TASK ITEM> Write out the following data word for word, omitting the pictures.

### LISTED RECORDS ###

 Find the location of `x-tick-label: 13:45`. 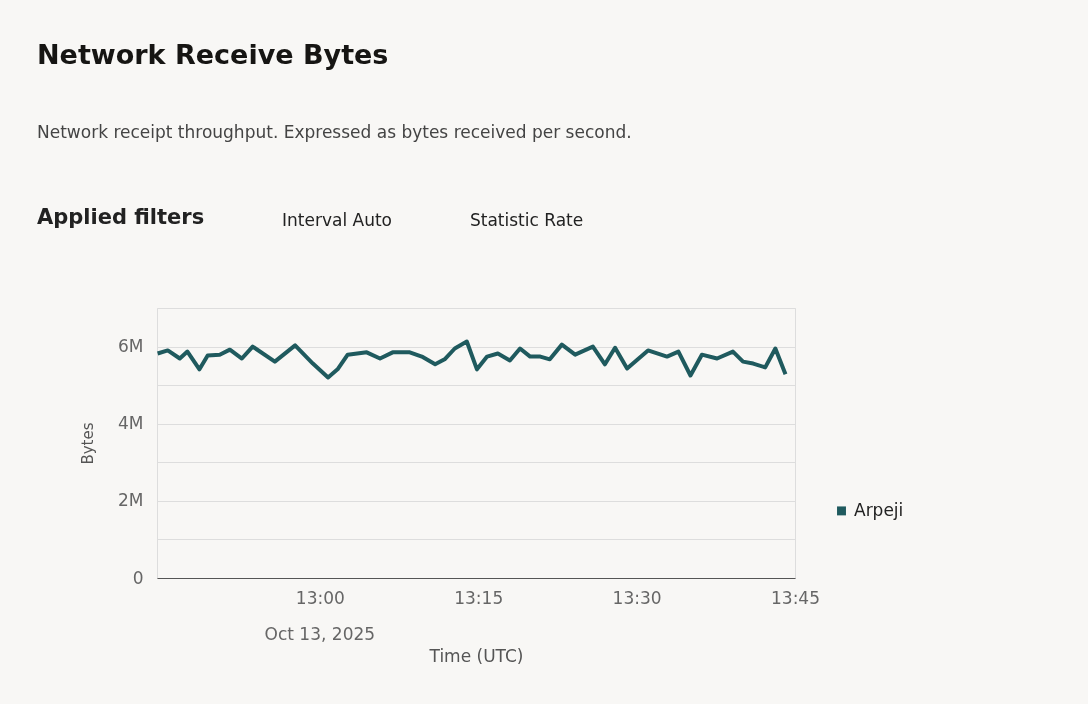

x-tick-label: 13:45 is located at coordinates (796, 598).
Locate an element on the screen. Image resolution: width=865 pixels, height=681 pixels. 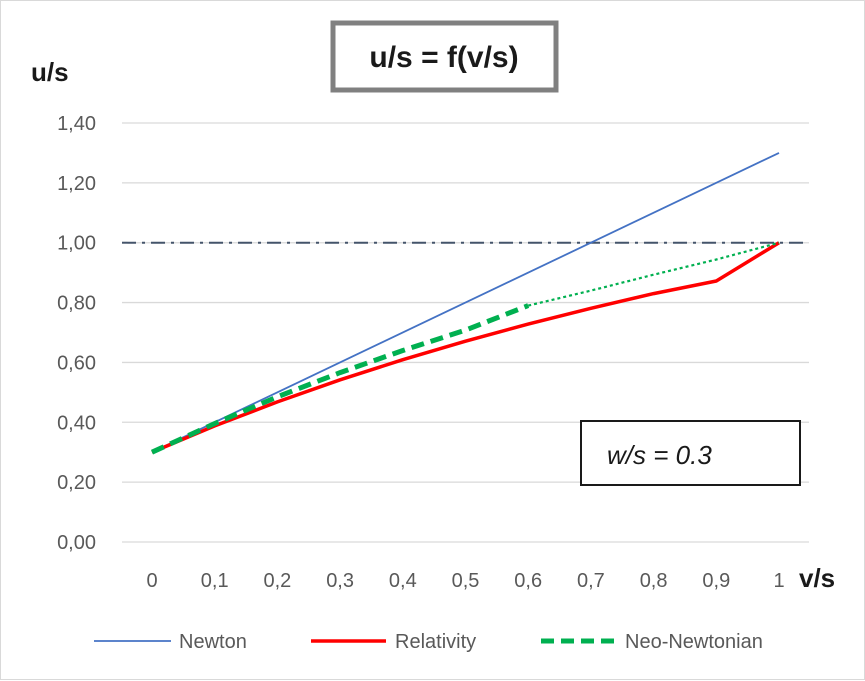
chart-title-box: u/s = f(v/s) is located at coordinates (444, 56).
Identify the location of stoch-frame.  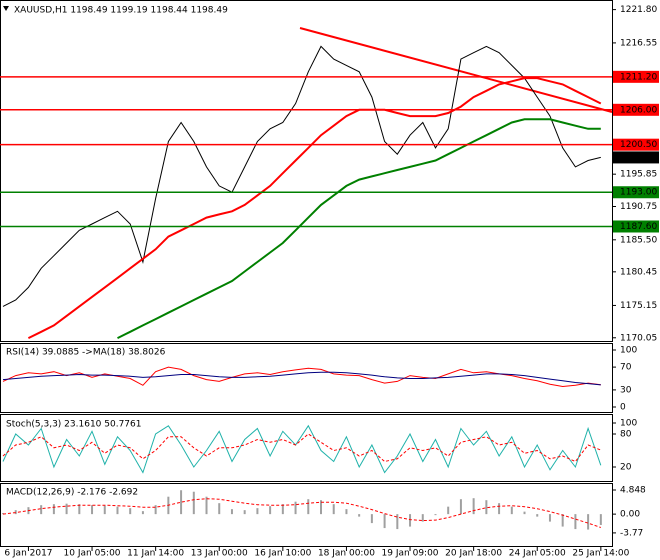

###

TASK OUTPUT>
 Find the location of `x-tick-label: 13:45`. 

x-tick-label: 13:45 is located at coordinates (796, 598).
Locate an element on the screen. Image resolution: width=865 pixels, height=681 pixels. 
chart-title-box: u/s = f(v/s) is located at coordinates (444, 56).
Identify the location of stoch-frame.  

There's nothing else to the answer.